LAUSR

Purpose Breast cancer is known to be the most malignant type of cancer among women in the world. By X-ray mammographic imaging, the disease can be detected and then an early stage treatment can be started following this. For a reliable imaging, beam quality parameters should be precisely determined. However, measurement of X-ray beam quality parameters necessitates using specific equipment. An efficient way for determining these parameters is to utilize scientifically proven and verified Monte Carlo simulation codes. Methods Monte Carlo simulations are widely used in digital mammography imaging research.
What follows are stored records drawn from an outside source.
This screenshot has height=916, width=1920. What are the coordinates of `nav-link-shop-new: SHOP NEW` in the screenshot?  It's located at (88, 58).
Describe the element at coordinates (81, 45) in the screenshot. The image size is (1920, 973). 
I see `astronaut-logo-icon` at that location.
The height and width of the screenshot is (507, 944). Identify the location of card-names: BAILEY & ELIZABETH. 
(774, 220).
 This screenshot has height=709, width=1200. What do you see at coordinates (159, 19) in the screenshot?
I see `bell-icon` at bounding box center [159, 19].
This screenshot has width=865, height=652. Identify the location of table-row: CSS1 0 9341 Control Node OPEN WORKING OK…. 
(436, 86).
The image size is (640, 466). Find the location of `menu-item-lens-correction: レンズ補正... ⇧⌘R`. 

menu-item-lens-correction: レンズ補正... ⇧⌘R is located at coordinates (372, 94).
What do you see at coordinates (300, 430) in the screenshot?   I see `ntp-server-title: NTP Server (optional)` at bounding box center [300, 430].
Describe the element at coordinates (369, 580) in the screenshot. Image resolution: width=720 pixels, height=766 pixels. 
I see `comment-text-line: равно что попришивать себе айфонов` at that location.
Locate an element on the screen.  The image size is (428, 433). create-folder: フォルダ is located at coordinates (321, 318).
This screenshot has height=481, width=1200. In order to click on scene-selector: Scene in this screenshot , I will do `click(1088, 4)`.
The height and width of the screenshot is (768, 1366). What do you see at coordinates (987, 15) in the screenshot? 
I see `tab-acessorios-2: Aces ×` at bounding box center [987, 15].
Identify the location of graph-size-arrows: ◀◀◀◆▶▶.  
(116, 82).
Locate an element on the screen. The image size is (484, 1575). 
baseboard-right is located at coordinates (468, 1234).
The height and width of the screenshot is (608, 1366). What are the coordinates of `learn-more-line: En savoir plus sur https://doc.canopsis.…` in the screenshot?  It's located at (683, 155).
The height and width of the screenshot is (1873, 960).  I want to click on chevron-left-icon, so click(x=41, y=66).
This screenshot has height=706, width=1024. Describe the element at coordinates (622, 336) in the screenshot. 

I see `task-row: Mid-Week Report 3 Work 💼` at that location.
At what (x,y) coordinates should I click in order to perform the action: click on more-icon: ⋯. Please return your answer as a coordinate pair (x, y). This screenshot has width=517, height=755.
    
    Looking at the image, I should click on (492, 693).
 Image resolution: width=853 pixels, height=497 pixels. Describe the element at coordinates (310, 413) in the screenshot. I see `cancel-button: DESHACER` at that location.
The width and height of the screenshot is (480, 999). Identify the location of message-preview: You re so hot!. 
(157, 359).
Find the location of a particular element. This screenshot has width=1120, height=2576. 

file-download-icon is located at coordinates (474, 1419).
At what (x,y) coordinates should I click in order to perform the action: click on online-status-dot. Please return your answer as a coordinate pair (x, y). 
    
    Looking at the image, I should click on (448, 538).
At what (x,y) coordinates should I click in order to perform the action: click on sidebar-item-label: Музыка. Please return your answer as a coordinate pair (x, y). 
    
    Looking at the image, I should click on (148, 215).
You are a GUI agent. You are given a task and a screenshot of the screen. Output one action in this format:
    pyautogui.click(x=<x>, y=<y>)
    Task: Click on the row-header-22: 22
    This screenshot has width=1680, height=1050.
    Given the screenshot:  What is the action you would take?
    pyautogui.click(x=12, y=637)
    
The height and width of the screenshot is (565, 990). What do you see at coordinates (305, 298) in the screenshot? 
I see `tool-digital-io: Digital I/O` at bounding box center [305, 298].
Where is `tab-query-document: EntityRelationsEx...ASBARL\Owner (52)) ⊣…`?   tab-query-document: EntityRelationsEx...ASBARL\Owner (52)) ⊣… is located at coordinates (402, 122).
In this work, MCNP5 was used for simulating generation of X-ray spectrum including both bremsstrahlung and characteristic X-rays. Electron beam and target (anode) were modelled as specified in the Report of AAPM Task Group 195: Monte Carlo Reference Data Sets for Imaging Research. Results X-ray quality parameters such as Aluminum (Al) equivalent half-value layer (HVL), Al equivalent effective energy, average energy, and air kerma of the simulated polyenergetic X-ray beams were calculated and tabulated for a wide range of commercially available mammographic X-ray tube voltage (kVp) and target/filter material and thickness combinations (molybdenum/molybdenum, molybdenum/rhodium, rhodium/rhodium, tungsten/rhodium, tungsten/silver, and tungsten/aluminum). All calculated parameters were then fitted to second-degree polynomial surface equations as a function of kVp and filter thickness for each target/filter combination. Conclusions This work is essential and flexible in the sense that it provides a reliable and quick look-up database for those performing mammographic patient dose and image quality calculations. In addition, it could be taken as a starting point for generation of quality data for entire diagnostic X-ray energy range, e.g. 20–140 kVp, for any combination of target/filter. On the other hand, with this study, it can be deduced that important mammographic parameters can be precisely calculated with Monte Carlo methods, which would otherwise need for expensive and complicated experimental equipment and much more time.